Ella me excita y me irrita. Es tan atractiva como agresiva y me molesta que tanta belleza y prepotencia, aunque sea sin querer, puedan quedarse fuera del dudoso límite que lleva a lo sagrado. Hace y deshace a su antojo, de una mirada segura, del roce de sus medias al cruzar las piernas, el color sombrío de mi día. Sé que la mayoría de la gente, al verla, piensa cosas sucias. Yo el primero, no lo escondo. Cuántas veces he imaginado su coño. Y el olor de otros sitios suyos prohibidos. Daría lo que fuera por saber lo que lleva debajo de su blusa negra. Hasta mi salario de oficinista. No exagero. Jamás he cometido locura alguna por una mujer. Pero por ella, no lo dudaría ni un instante. Aunque me excite y me irrite. Pero, en el fondo, reboso ternura y me encantaría que ella pudiera conocer este pequeño extra de mí que, seguramente, no tienen los demás.

Una vez, el bar estaba hasta los topes. Echó un vistazo al local, con esa mueca de depredadora que no deja sitio a la duda, y se sentó a mi lado, erguida. Con un ademán muy estudiado, se pasó la mano en la nuca y la tuvo retenida, allí, unos segundos. Cruzó las piernas y las mostró hasta donde se le antojaba. Tan lejos, tan libre. Ese día fue un día desperdiciado para mí. No la podía mirar con atención. Intenté observarla por el rabillo del ojo.
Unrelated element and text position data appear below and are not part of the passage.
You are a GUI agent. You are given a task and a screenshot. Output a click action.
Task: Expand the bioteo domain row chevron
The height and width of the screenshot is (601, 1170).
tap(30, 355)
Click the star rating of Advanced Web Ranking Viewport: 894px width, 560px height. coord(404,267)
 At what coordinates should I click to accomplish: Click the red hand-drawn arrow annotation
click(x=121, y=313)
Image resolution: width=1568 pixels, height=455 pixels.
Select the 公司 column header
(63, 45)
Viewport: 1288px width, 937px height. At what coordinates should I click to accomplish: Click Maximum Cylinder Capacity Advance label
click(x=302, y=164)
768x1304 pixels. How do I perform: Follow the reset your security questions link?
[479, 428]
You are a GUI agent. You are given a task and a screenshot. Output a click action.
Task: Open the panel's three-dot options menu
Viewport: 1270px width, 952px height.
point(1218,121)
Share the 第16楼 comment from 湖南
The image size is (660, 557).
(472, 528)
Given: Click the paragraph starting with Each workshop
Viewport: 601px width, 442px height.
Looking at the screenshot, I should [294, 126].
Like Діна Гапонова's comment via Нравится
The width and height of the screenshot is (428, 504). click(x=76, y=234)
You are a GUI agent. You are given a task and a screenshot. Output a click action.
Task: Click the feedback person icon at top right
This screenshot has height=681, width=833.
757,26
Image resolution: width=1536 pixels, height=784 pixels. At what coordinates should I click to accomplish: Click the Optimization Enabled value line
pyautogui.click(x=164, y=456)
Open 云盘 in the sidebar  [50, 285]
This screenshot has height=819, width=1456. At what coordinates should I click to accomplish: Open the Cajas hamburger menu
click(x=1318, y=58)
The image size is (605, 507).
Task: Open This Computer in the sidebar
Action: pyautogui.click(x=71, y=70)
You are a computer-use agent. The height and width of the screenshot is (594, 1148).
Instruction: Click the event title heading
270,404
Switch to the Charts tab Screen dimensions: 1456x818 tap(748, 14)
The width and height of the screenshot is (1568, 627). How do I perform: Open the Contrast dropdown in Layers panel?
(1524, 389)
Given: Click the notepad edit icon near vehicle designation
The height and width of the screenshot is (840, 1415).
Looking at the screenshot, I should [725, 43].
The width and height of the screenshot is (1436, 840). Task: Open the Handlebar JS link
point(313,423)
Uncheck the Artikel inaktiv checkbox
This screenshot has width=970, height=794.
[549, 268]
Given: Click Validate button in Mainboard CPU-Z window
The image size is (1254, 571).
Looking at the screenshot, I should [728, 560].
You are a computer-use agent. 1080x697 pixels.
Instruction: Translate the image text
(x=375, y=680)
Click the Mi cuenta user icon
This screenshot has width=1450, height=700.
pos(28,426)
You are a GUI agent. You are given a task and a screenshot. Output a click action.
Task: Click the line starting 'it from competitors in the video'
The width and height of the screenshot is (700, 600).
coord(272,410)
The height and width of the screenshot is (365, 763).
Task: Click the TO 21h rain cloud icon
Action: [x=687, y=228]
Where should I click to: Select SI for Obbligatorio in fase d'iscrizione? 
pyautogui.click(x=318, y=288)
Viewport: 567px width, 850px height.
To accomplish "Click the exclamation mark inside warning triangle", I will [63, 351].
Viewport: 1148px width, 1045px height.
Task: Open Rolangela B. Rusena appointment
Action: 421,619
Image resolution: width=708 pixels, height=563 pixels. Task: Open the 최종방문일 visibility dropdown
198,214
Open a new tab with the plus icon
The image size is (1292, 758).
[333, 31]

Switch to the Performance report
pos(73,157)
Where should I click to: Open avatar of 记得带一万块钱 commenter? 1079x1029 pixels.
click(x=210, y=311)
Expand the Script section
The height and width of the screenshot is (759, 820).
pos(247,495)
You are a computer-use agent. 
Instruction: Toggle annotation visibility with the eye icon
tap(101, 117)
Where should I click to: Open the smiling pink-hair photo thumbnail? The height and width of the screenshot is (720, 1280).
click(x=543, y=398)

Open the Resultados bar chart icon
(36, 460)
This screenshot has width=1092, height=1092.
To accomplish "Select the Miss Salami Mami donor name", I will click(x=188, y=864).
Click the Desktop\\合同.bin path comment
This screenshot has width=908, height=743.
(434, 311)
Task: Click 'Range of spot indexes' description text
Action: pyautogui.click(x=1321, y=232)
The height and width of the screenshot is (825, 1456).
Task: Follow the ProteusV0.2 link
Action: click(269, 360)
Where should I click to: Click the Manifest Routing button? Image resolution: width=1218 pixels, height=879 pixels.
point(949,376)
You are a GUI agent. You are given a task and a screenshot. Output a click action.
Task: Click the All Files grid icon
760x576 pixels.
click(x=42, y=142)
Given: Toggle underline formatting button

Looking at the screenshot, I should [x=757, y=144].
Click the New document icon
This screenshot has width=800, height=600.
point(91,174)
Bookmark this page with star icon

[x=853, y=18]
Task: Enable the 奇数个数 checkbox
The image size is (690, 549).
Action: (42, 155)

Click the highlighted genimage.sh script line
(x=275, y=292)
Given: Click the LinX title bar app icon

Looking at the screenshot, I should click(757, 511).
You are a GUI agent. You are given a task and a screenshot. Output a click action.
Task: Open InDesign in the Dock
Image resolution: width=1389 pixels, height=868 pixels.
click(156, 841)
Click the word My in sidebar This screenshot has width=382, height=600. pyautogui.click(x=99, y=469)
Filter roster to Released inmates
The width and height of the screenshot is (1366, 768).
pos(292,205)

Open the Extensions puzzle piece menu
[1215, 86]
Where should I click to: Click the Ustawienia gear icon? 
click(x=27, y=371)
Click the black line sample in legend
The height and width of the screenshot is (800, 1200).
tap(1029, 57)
Pero no era lo mismo y casi eché a llorar.

A veces, se va con una enloquecida prisa. Y me imagino que es por mi culpa, que ha descubierto esta hasta ahora secreta libertad que me tomo al espiarla. Que se ha dado cuenta de lo nervioso que me pone. Al final, me entran las dudas y arruina mi día. Pero no me invade la tristeza, como aquella vez, sino una rabia por no dejarse admirar lo suficiente, por no tener respeto a estos ojos míos que no quieren despegarse de ella. Me tenso y me excito. Pero me irrita esta urgencia que la llama a dejar su café sin tocar.

Cuando alguien le habla, se sorprende. O finge. Domina la situación al mismo tiempo que hace creer a los demás que tienen el control. Seguramente es una experta en eso porque estará acostumbrada a que la seduzcan. Así que se me hace imposible acercarme a ella. Dios sabe cuánto desearía que me hablara, oír su voz imponente dirigirse a mí, entablar una conversación cualquiera conmigo, no sé, cualquier cosa. Si solo se limitara a decir «tú». No sé. De todas formas, aun así, me preocupa que hablar eche a perder lo que sea que pudiera pasar entre ella y yo.

Yo no tengo ni esperanza ni interés en el futuro. Esa es la verdad. Solo la vista de lo preciosa que es por delante y lo enloquecedora que deviene por detrás.

Hay miles de maneras de amar a alguien. La mía es esa.